In nearly half of the contaminated samples, the neonicotinoids were at levels high enough to poison bees’ brains.

 Frighteningly, when they have been sprayed on seeds, neonicotinoids spread throughout the plant and into the earth.

Next month, the European Food Safety Authority will decide if the evidence warrants a total ban on neonicotinoids.

But even if our pollinators do survive this latest wave of chemical devastation, Dr Woodcock warns pesticides are only one factor in a cocktail of problems that are wiping out flying insects.

Intensive farming is a major threat because it destroys the natural habitats that are vital to their life cycles.

Well-meaning attempts are being made to persuade intensive farmers to try to work with nature in order to grow profitably perfect crops.

But economics is against this, and agro-conglomerates are reluctant to ditch pesticides in favour of the hit-and-miss of re-introducing natural insect predators to their fields in the hope they will keep pests such as aphids at bay.

‘How we achieve improvements is going to be very complicated,’ says Dr Woodcock.

‘Nowadays, huge modern farms have only a few people working them, and they depend heavily on pesticides and machinery.
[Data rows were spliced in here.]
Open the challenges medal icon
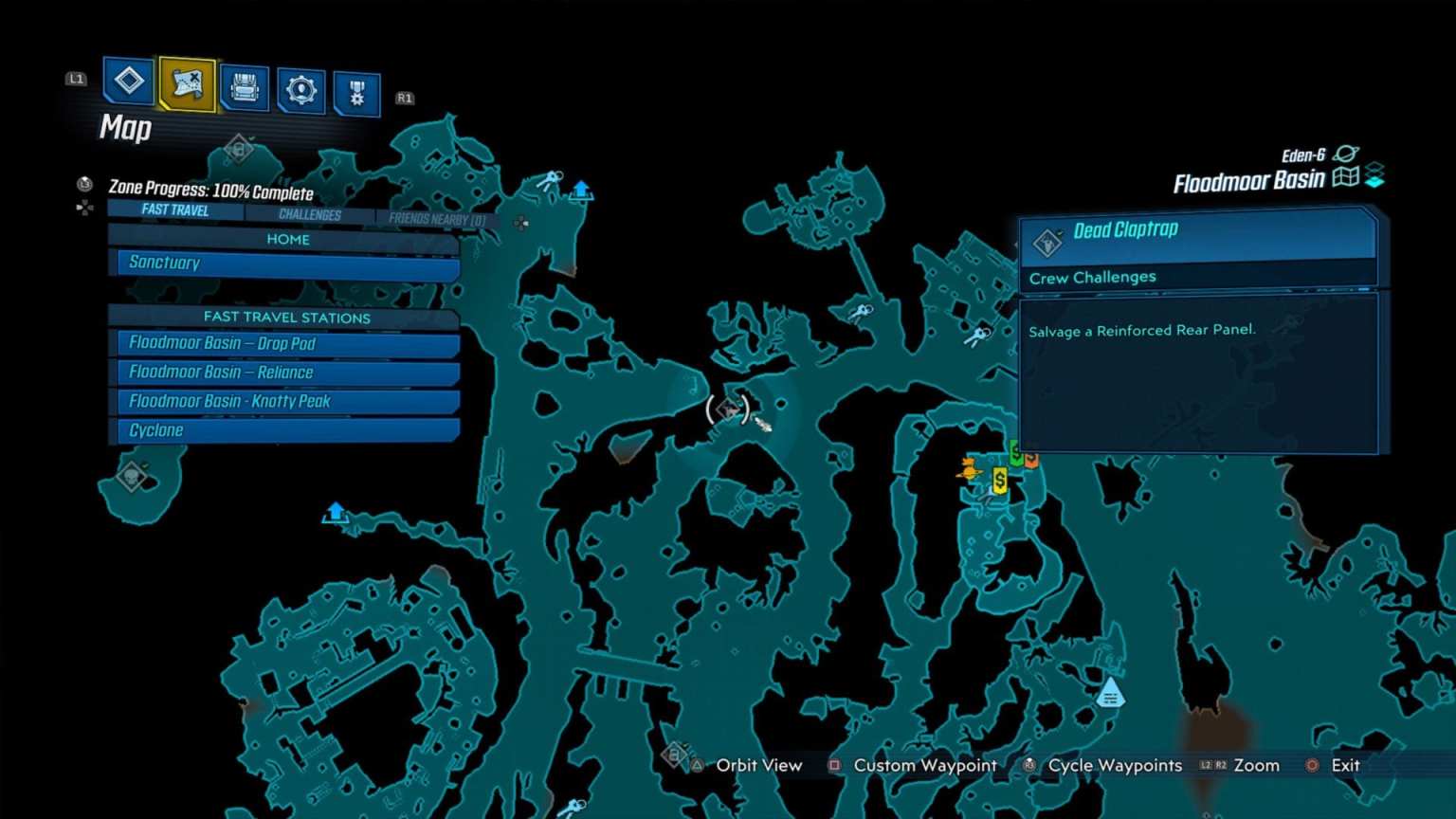This screenshot has height=819, width=1456. click(x=357, y=92)
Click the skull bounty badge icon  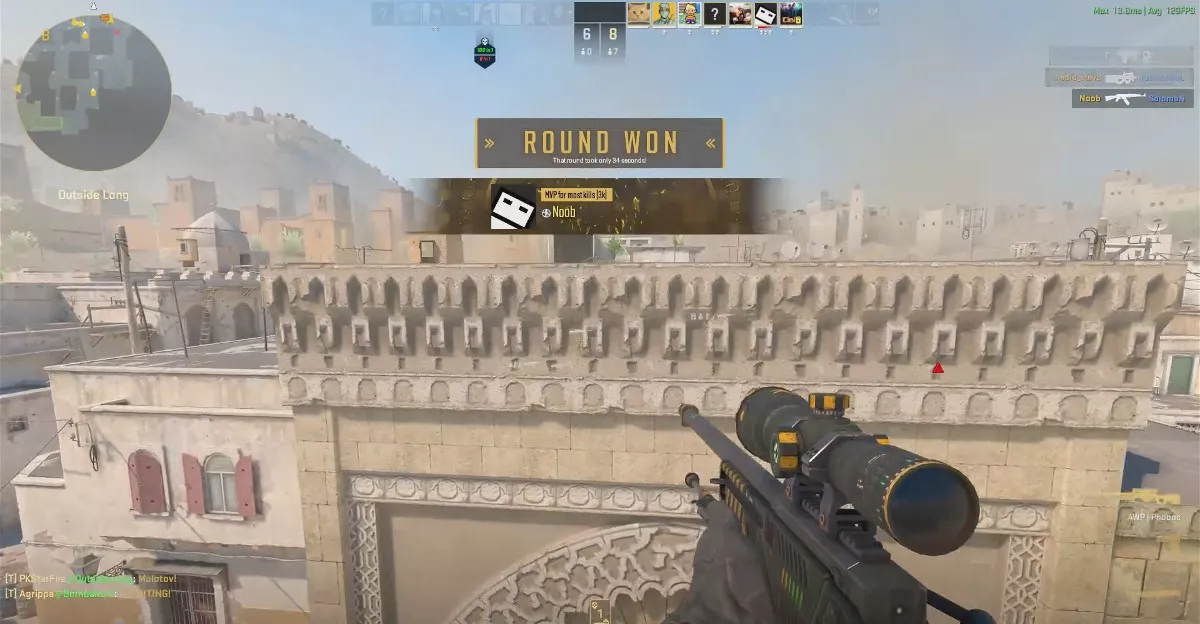click(x=484, y=52)
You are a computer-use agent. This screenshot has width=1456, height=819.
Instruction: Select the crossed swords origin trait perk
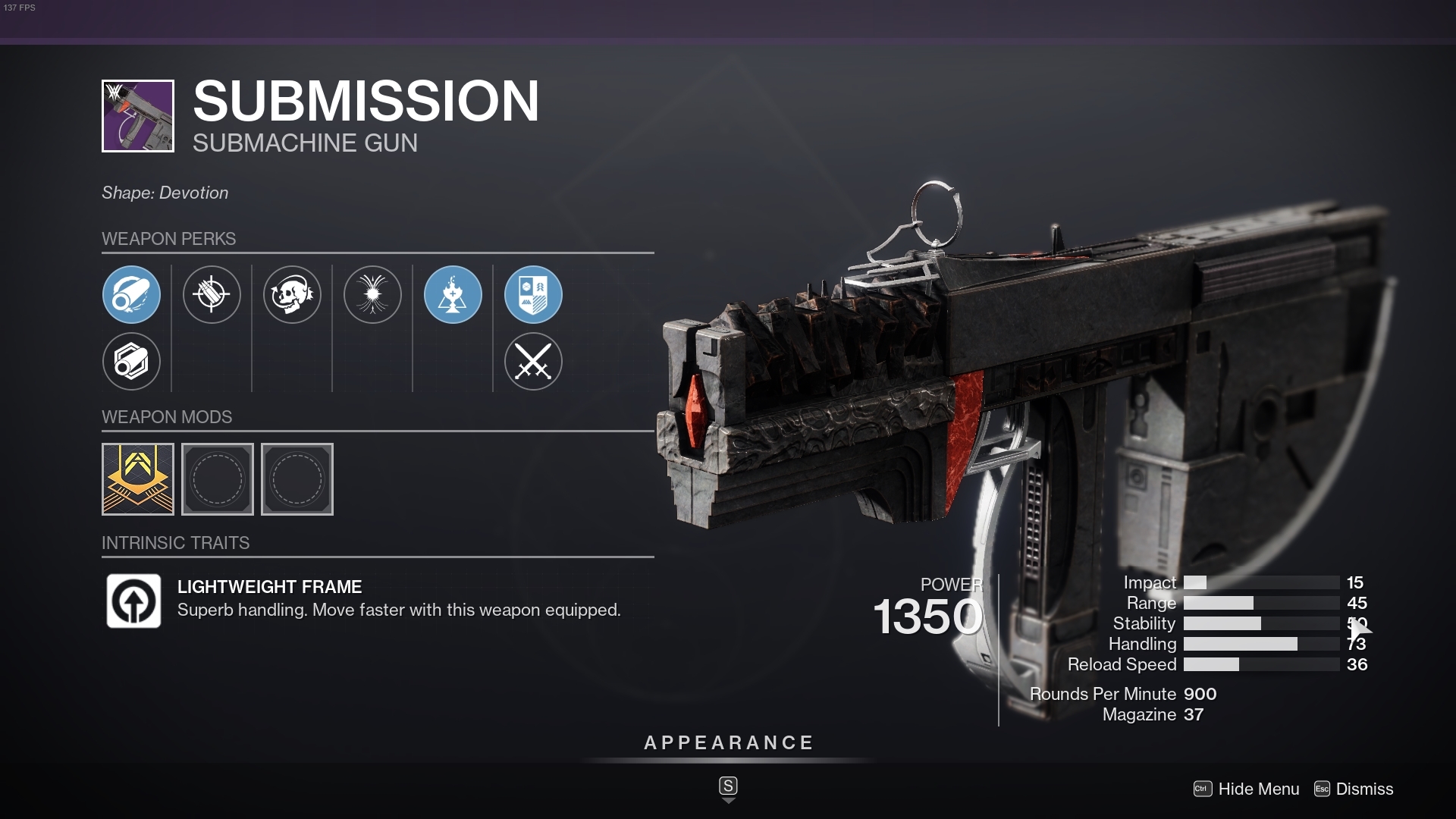[533, 362]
We can’t go back to the old days of having huge swathes of agricultural labourers working the fields.’

Some other environmental problems have been exaggerated, or even invented, to create pressure for global governance. But this one seems genuine. And the answer to it is at local or national level – legislation to bring the corporations to heel, coupled with changes in farming practices. So there seems to be no vested interest in creating a ‘scare’ on this subject. To us, it looks all too real!